State pension and universal credit payments to follow regular schedule, as no bank holidays fall in July. Additional support still available amid rising living costs and inflation pressure.
As the summer begins, millions of UK residents receiving state support and pension payments can expect disbursements to continue without disruption in July. With no public holidays this month, all benefit schedules will proceed as normal.
This regularity offers some reassurance amid persistent financial stress across the country. Despite uprated benefits in April and falling energy bills, living costs remain high for many, and several temporary support schemes remain in place to assist low-income households.
Payments Scheduled Without Interruption for July Recipients
Benefit and state pension payments will go ahead on their usual dates in July, according to the UK government.
The following types of support are unaffected and will be paid as normal in July:
- Universal Credit
- Pension Credit
- Child Benefit
- Disability Living Allowance
- Personal Independence Payment
- Attendance Allowance
- Carer’s Allowance
- Employment Support Allowance
- Income Support
- Jobseeker’s Allowance
For those receiving the basic state pension, payment days depend on the final two digits of the recipient’s National Insurance number:
- 00–19: Monday
- 20–39: Tuesday
- 40–59: Wednesday
- 60–79: Thursday
- 80–99: Friday
All benefits were increased in April 2025 by 1.7 per cent, in line with inflation from September 2024.
According to the Department for Work and Pensions (DWP), this included all working-age benefits, with the state pension seeing a 4.1 per cent rise due to the triple lock system. These adjustments aim to cushion households against ongoing financial pressures.
The DWP also continues the process of migrating claimants from so-called legacy benefits such as Tax Credits and Housing Benefit to Universal Credit, with full transition expected by January 2026.
Cost of Living Support Remains in Place as Inflation Persists
Despite modest wage growth and a reduction in Ofgem’s energy price cap (now £1,720 from July to September), many households continue to rely on additional support measures.

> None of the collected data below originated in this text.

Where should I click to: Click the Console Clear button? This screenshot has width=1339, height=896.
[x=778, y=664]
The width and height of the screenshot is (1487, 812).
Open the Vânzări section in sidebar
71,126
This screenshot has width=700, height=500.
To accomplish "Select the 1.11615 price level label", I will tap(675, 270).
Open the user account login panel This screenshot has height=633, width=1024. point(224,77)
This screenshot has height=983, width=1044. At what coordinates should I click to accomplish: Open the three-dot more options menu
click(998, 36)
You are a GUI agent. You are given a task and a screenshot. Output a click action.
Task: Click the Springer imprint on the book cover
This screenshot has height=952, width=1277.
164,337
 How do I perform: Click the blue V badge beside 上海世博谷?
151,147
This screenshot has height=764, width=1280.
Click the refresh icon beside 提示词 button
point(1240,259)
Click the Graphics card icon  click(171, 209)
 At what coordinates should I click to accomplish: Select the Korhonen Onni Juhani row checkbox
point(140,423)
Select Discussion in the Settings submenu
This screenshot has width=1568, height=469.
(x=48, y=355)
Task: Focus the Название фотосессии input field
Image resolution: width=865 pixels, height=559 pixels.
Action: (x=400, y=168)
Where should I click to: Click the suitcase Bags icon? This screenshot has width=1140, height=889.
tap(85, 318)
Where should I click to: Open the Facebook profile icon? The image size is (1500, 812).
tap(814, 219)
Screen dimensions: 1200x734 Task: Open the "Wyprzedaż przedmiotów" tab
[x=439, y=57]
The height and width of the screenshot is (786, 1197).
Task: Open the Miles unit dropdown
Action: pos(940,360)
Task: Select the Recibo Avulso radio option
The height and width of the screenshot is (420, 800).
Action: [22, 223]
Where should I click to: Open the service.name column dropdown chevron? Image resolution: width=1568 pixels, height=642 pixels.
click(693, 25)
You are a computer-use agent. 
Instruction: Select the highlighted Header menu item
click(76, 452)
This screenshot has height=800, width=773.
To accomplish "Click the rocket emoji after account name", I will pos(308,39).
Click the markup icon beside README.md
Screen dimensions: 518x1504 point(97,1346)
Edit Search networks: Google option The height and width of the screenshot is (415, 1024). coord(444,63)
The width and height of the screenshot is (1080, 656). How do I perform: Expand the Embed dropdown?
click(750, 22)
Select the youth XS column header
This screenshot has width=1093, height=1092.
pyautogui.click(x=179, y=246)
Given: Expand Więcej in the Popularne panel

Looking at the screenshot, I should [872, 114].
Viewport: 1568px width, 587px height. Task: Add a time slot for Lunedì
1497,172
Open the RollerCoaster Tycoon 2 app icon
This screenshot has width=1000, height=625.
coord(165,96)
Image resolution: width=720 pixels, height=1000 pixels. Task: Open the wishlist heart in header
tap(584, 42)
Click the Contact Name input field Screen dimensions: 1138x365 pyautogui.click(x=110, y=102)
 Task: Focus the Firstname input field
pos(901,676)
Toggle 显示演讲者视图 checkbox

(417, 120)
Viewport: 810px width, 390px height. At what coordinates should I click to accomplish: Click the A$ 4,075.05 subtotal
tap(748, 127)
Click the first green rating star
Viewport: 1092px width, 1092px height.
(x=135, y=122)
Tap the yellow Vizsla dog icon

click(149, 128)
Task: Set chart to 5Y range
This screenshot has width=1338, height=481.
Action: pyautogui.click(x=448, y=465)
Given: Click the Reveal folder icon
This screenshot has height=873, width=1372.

According to the Joseph Rowntree Foundation, 21 per cent of UK residents were living in poverty in 2022–2023.
A variety of supplementary schemes remain active. These include the Household Support Fund, administered by local councils, and Discretionary Housing Payments available for those receiving the housing element of Universal Credit.
The Budgeting Advance Loan—an interest-free loan for emergency costs—is also available, with repayment capped at 15 per cent of the Universal Credit standard allowance from April 2025, down from 25 per cent.
Charitable assistance also plays a role. Organisations such as Turn2us provide access to targeted grants, while major energy suppliers continue to offer hardship funds. Furthermore, council tax reductions and free childcare provisions are expanding, particularly for working parents with children under five.